Copy the data from its start through the line containing "nothing [746, 766]", swapping "Political" for "Economic" and keeping everything else the same.

**Extracted records:**
--------------------------------

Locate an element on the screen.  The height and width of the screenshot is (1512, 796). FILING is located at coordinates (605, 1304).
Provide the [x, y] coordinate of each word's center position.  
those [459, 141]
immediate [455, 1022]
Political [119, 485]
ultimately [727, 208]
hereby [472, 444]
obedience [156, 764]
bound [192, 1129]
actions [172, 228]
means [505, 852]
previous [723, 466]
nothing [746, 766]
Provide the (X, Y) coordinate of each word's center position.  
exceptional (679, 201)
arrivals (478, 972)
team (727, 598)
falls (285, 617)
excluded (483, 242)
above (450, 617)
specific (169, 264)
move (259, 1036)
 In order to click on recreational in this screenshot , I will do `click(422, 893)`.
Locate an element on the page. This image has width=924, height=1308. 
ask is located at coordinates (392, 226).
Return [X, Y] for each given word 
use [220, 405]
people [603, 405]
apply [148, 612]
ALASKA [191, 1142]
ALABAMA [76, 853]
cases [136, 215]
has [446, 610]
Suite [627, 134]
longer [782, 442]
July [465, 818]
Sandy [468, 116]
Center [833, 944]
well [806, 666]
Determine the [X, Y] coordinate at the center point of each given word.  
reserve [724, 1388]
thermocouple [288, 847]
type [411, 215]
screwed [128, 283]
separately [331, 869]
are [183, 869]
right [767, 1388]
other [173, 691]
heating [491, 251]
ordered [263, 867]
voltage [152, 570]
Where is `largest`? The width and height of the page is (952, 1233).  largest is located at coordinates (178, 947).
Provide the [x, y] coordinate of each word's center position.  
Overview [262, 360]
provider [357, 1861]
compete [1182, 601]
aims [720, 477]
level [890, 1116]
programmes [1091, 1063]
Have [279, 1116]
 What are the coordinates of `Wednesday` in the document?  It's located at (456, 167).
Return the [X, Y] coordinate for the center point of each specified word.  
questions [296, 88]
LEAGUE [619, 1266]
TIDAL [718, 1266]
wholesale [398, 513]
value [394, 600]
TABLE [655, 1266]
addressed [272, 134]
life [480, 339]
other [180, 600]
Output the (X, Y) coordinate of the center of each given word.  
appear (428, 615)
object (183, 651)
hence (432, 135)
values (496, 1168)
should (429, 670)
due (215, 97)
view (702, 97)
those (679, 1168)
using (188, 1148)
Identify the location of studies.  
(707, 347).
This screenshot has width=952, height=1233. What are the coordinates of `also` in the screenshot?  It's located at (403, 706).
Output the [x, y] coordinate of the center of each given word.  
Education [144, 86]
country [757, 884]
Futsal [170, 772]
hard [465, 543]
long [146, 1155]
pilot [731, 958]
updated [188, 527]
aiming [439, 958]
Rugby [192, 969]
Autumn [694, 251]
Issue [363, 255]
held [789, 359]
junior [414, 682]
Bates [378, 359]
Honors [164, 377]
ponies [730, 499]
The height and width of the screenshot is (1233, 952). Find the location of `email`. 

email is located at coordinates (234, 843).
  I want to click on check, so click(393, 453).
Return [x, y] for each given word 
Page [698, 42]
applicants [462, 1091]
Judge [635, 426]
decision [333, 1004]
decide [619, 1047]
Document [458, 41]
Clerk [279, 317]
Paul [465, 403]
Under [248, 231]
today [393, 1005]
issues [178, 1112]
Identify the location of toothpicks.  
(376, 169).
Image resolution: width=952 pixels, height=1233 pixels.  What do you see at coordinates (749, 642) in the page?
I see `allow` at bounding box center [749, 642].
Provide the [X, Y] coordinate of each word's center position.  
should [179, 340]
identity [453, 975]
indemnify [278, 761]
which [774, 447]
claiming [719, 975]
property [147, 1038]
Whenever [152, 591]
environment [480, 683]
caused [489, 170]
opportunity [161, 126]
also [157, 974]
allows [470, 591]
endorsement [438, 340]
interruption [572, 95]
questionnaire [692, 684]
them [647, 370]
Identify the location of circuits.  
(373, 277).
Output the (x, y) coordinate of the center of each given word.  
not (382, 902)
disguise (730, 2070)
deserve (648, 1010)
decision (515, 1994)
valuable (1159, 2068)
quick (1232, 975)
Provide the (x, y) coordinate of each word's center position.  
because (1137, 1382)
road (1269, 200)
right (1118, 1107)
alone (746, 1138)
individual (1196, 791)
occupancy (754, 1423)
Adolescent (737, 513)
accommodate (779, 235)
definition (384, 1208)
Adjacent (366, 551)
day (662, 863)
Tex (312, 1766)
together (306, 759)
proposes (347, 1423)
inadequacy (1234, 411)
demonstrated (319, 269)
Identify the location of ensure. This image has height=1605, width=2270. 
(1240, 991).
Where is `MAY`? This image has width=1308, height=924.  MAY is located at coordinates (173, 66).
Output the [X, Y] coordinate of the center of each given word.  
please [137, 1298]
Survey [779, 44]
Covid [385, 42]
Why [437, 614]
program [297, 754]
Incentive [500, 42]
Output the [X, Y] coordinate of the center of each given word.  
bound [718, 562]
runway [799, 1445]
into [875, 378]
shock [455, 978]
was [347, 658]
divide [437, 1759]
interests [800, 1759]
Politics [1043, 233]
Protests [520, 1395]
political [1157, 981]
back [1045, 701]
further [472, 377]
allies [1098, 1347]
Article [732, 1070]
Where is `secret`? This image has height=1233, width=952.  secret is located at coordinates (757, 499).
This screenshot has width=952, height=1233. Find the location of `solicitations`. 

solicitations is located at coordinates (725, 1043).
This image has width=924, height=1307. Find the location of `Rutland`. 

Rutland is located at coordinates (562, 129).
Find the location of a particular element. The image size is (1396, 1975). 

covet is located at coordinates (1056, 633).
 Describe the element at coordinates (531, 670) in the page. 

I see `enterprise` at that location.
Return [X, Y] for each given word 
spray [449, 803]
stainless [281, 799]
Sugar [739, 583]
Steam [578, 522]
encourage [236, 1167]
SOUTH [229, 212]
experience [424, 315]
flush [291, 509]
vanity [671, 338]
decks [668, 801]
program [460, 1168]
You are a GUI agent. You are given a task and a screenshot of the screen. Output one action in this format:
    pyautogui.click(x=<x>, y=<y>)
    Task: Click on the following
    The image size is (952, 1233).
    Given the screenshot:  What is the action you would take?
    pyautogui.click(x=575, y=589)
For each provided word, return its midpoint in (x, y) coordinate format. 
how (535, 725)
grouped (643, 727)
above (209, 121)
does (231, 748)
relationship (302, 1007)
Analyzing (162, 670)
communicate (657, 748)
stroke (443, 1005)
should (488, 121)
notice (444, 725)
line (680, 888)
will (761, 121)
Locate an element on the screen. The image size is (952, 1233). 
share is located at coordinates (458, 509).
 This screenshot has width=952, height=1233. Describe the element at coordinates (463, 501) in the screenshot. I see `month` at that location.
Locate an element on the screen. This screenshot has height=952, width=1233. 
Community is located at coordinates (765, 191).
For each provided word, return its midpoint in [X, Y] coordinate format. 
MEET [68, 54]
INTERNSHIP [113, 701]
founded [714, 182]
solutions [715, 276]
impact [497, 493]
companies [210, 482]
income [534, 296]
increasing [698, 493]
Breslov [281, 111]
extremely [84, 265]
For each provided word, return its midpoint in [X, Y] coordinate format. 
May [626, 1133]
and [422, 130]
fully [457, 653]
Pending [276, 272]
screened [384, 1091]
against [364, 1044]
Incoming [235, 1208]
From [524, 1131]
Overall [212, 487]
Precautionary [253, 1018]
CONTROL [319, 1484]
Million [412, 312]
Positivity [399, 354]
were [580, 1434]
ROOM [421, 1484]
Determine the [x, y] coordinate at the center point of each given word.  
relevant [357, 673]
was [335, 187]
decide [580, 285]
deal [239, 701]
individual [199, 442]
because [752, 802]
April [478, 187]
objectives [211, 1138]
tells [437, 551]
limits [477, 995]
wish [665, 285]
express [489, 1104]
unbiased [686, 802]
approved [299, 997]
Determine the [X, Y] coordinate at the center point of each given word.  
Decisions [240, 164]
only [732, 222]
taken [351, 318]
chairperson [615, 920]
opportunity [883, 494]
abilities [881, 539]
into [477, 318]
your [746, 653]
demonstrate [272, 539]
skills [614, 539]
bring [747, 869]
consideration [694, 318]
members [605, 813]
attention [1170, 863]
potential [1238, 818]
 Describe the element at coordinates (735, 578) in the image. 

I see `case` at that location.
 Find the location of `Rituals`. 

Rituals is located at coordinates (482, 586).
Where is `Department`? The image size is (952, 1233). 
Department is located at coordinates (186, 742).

--------------------------------

**WRITTEN RESPONSE:**
Locate an element on the screen.  The height and width of the screenshot is (1512, 796). FILING is located at coordinates (605, 1304).
Provide the [x, y] coordinate of each word's center position.  
those [459, 141]
immediate [455, 1022]
Economic [119, 485]
ultimately [727, 208]
hereby [472, 444]
obedience [156, 764]
bound [192, 1129]
actions [172, 228]
means [505, 852]
previous [723, 466]
nothing [746, 766]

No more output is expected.